Being familiar with the sculpture of the peacock by Kurt Lossgott at the Oriental Plaza, I was piqued enough to search and find another of his sculpture, the Owl and the Child by the Johannesburg Zoo, which Vladislavic observed in his walks. I have yet to venture to Langermankop but I too had noticed the iron roads holding the city together and the informal takeway vendors for workers. Vladislavic inspired me enough to continue walking, be more observant while sometimes just to allow ideas in your head to float and bounce around to come out a better version on your return.

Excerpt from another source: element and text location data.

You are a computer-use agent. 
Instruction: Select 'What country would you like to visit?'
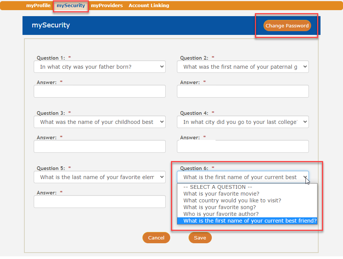click(x=232, y=200)
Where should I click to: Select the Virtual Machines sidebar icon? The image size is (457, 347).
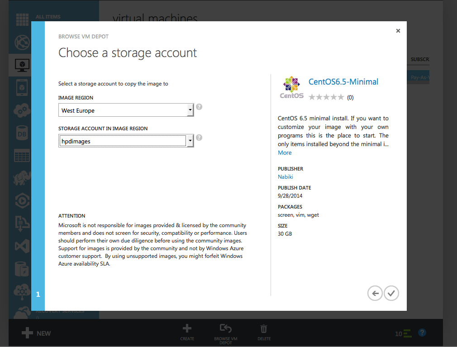tap(22, 65)
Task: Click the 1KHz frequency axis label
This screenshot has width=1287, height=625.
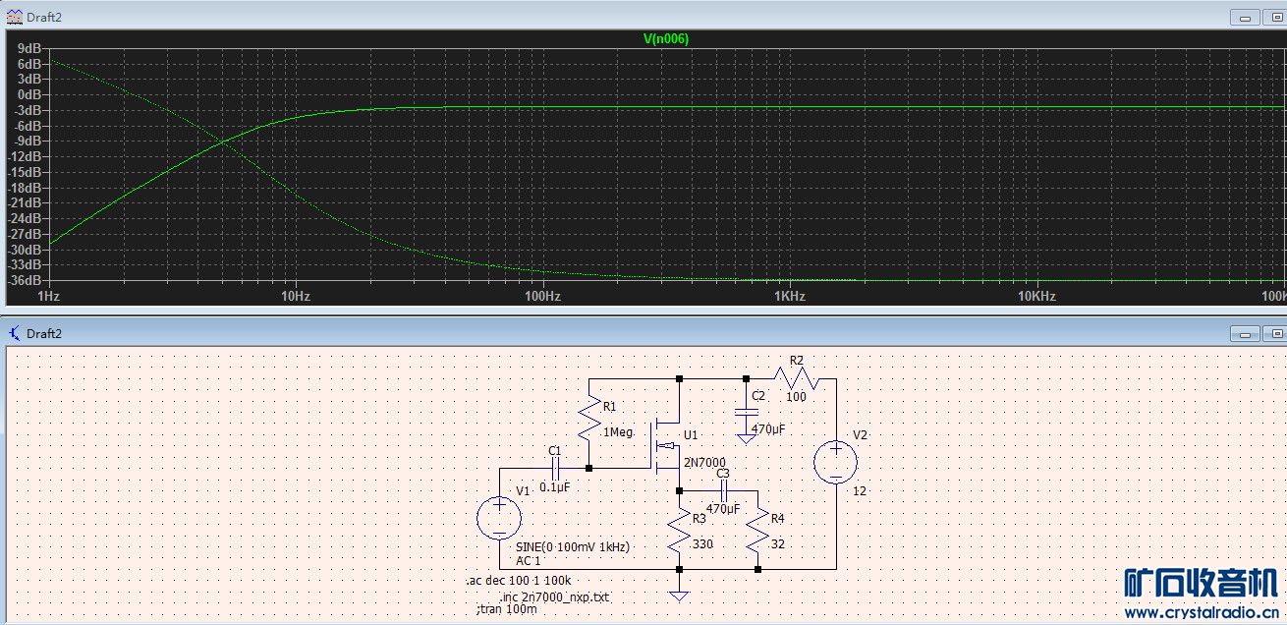Action: click(x=789, y=296)
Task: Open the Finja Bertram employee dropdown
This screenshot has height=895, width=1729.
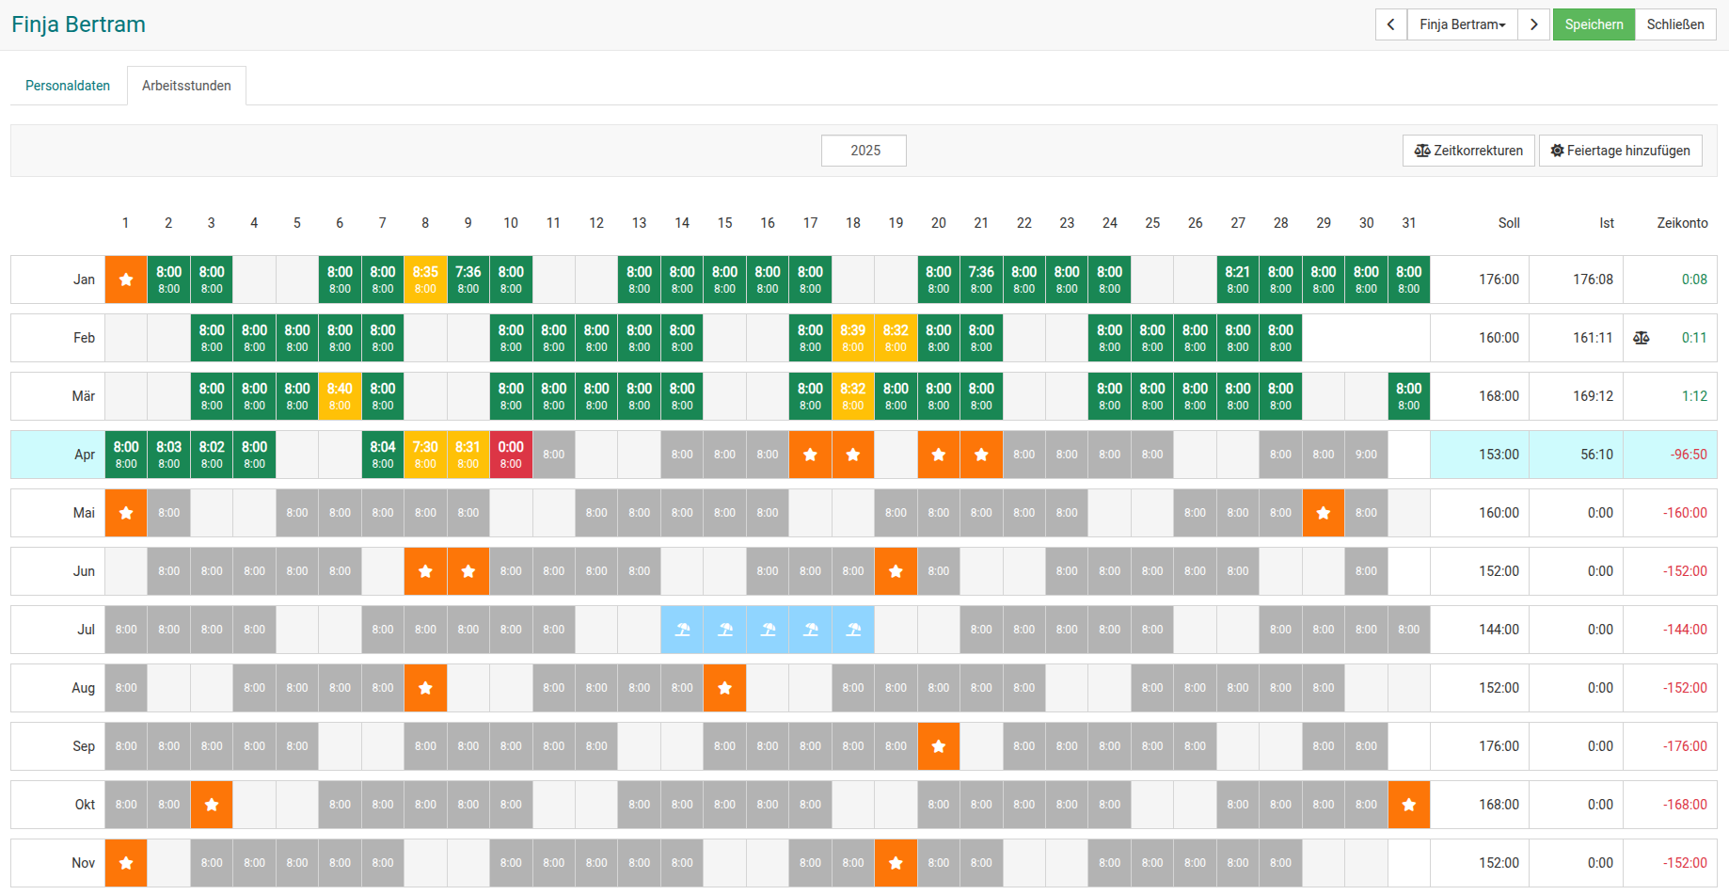Action: 1462,24
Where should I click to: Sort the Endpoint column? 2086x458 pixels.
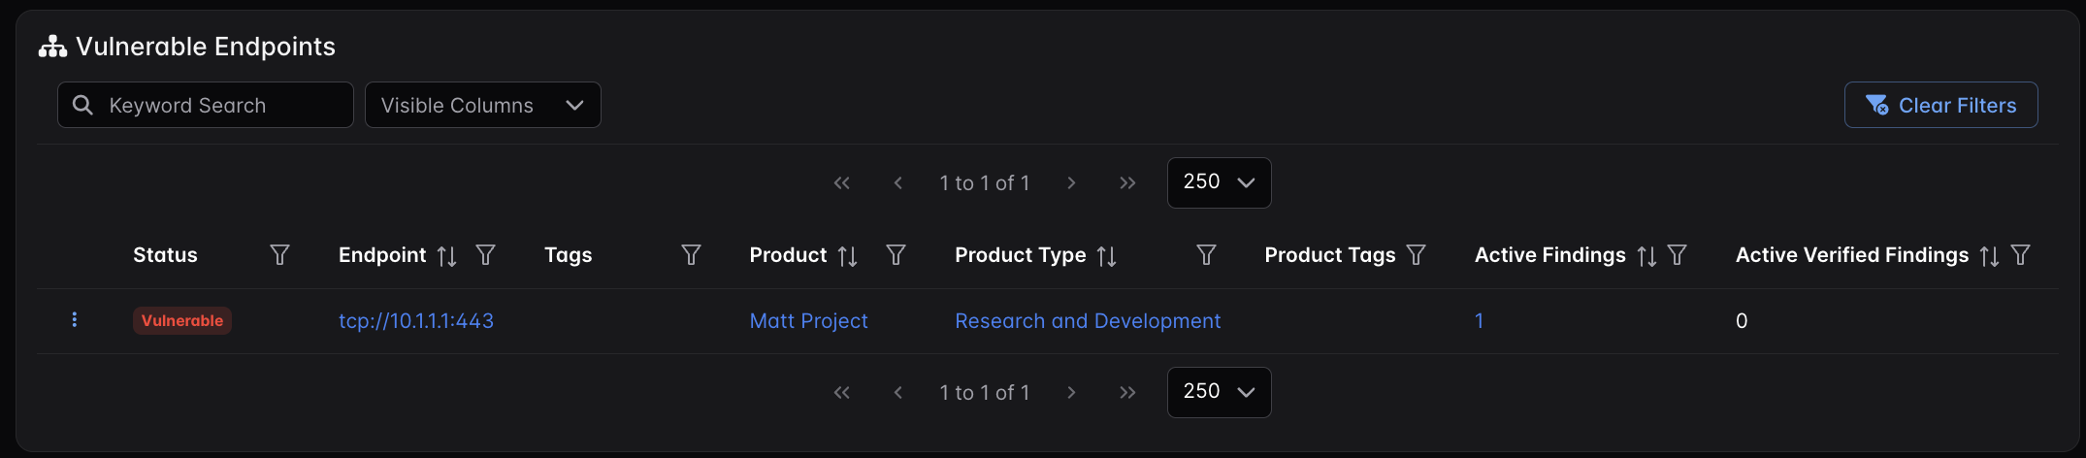pos(446,256)
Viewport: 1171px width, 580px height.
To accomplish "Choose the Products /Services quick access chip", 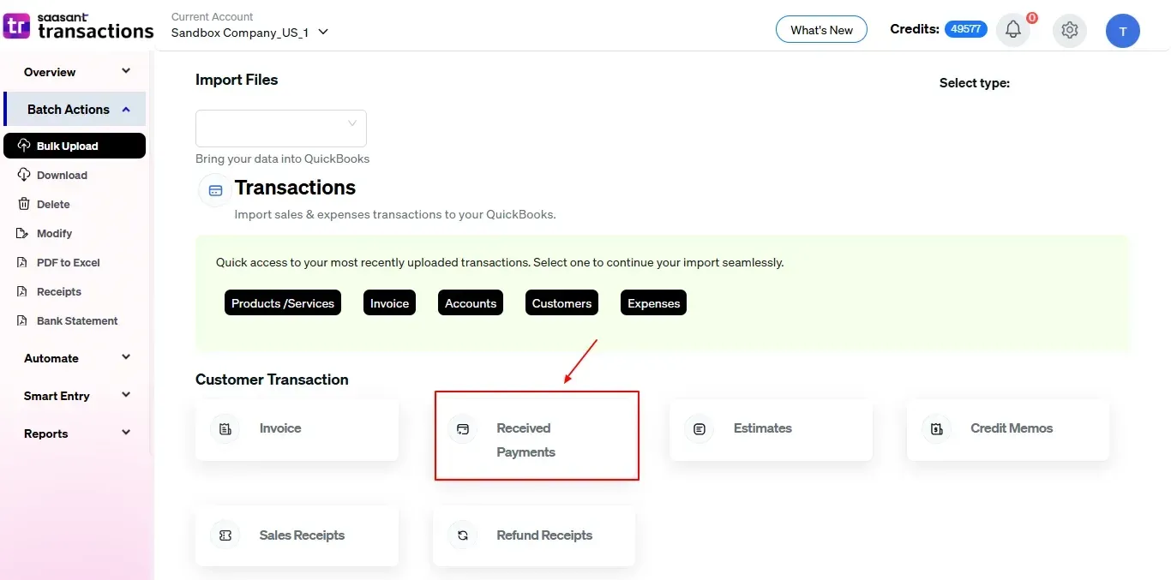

Losing territory, in the sense of access rather than ownership, undoes memory. As the doors to parts of this city have closed, the memories associated with them have faded. I am cut off from this past as surely as if I had emigrated. Like other exiles, I write against the fear of oblivion, tending and replenishing my file in the archive of collective memory. Recreating a place in words gives it some kind of continuance, even if the exhibit has the artificiality of a museum and cannot provide a home. ‘In the end,’ as Theodor Adorno understood, the writer is not even allowed to live in his writing. Ivan Vladislavic

For my final holiday read I chose the magical realism and satire of “Seven Moons” delving into Sri Lanka’s turbulent history with the soul of Maali Almeida as my guide. A magically realistic ride into Sri Lanka’s brutal past showcasing unbounded human cruelty with spell binding storytelling using ghosts, ghouls and demons each riding the wind from down there, up there and in between. Shehan Karunatilaka provides a spiraling exposure to Sri Lanka’s (Ceylon’s) 5000 year history exposing the savage role played by the various groups especially over the last 40-50 years – the state, army (especially the Special Task Force), LTTE (Liberation Tigers of Tamil Eelam), JVP (People’s Liberation Front) and the Indian Peace Keeping Force.

It is therefore fitting to close this post depicting the roof and pillars shaped like characters for “human” in Chinese in this sea of inhumanity at the Tzu Chi Foundation which I came across cycling through Bedfordview described by Ivan Vladislavic.

What does 2025 hold for us? Happy reading and reflection as we head into 2025.